En su deambular por las calles de la ciudad, se acordó de su amigo de tiempo, P. de Gamboa, uno de los pocos que aún se atrevía a recibirlo, aunque no compartiera sus formulaciones. Gamboa era un viejo arquitecto y alarife de la corona que, según él mismo decía, había proyectado “en planos terrenales las leyes del orden celeste que no contradicen las Sagradas Escrituras”, orden que había repetido en innumerables ciudades construidas en tierras recién descubiertas. “Este es mi aporte a la evangelización y culturización de esos nativos”, se le oía decir.
Juntos habían sostenido largas discusiones sobre las teorías de Leo; esa noche, aun cuando Gamboa no lo esperaba, tenía extendidos sobre su mesa de trabajo los planos de algunas ciudades que había diseñado allá por el sur del mundo, mientras que en otras hojas hacía mediciones y cálculos. Una vez más volvieron a debatir los planteamientos de Leo, pero ambos intuían que esta vez sería definitivo; sabían que no habría otra oportunidad, el Santo Oficio romano andaba a la caza de Leo.
Comenzaron desde lo más elemental para no darle cabida a la especulación; volvieron a calcular el valor de pi (π), releyeron a Aristarco de Samos, releyeron del cura de Thorn De Revolutionibus Orbium Celestium , releyeron del propio Leo “ Dialogo sopra i due massimi sistemi del mondo Tolemaico, e Coperniciano” , pero nada logró convencer, ni cambiar a Gamboa de sus dogmáticas creencias.

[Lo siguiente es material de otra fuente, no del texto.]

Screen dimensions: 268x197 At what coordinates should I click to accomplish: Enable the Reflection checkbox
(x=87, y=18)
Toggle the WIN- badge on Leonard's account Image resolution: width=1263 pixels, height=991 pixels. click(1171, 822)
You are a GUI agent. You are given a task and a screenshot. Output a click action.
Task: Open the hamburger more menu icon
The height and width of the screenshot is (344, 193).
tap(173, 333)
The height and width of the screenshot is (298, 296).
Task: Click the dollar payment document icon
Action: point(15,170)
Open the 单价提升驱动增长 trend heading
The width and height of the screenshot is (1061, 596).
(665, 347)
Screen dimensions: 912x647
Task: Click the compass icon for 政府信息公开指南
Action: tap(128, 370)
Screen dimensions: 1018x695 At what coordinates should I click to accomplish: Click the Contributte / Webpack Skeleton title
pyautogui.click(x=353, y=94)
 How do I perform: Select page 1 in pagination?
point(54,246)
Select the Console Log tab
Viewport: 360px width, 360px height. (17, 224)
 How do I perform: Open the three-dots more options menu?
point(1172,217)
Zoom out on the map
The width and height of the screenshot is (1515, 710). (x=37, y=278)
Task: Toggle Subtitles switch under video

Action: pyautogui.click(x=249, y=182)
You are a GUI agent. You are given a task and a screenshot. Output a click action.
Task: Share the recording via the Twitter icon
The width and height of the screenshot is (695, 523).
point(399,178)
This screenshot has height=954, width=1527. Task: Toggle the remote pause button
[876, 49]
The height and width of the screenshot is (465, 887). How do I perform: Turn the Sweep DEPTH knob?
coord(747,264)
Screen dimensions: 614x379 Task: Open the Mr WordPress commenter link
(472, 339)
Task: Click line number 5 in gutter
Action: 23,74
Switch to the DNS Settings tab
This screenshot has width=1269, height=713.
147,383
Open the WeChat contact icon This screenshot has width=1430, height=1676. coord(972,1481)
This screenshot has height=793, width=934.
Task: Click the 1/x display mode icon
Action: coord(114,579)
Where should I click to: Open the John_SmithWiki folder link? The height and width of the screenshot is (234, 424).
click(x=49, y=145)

Esa noche fue decisiva para el mundo, fue como si en una pieza y en una noche se hubiera concentrado el conocimiento y la ignorancia de cientos de años. Con sus hombros inclinados sobre los planos, con la luz amarillenta de los faroles que hacían danzar sus sombras en los muros, con las reglas y escuadras de madera, trazaban mil veces lo inevitable. El compás con su punta de acero buscaba el centro, y reflejaba y repartía concéntricamente los rayos luminosos de los faroles, como revelando que el mismo fenómeno se repetía muy lejano en el universo.
–Yo no puedo cambiar la posición del sol ni tampoco sujetar la tierra –dijo Leo.
–Imposible –exclamó el arquitecto Gamboa–, no puede ser, significaría que todo mi trabajo, las Escrituras, yo mismo no tendría sentido.
La conversación fue extensa y acalorada en algunos pasajes; al final, Gamboa se mostraba desconcertado y dubitativo; cuando Leo abandonó el estudio de Gamboa, este tomó los planos de aquella ciudad austral que era su obra mayor, esa que había trazado siguiendo los más sagrados preceptos y ordenanzas de la época; aquella en la que nada había quedado al azar, aquella que en nada contradecía a las Escrituras; entonces tomó reglas, escuadras y compases y volvió a ejecutar desesperados cálculos. De pronto surgió frente a él la imagen de don Pedro y de don Fernando, ambos pechoños y autoritarios, que le exigen que el cuadrado principal, la Plaza Mayor, debía estar exactamente en el centro, como al centro está el Creador, como al centro está su obra maestra, La Tierra, y, en el centro de ella, su obra sublime, el hombre; ¿acaso no recuerda que todo esto fue hecho “a imagen y semejanza del Creador”?; lo demás es herejía, ateísmo. Un sudor frío corre por la frente de Gamboa que mide y calcula, pero intuye que después de esta noche algo pasó en los planos: La plaza se había movido inexplicablemente, ya no estaba en el centro como era la exigencia del Santo Oficio y de la Corona, y él sabe lo que este cambio le puede significar.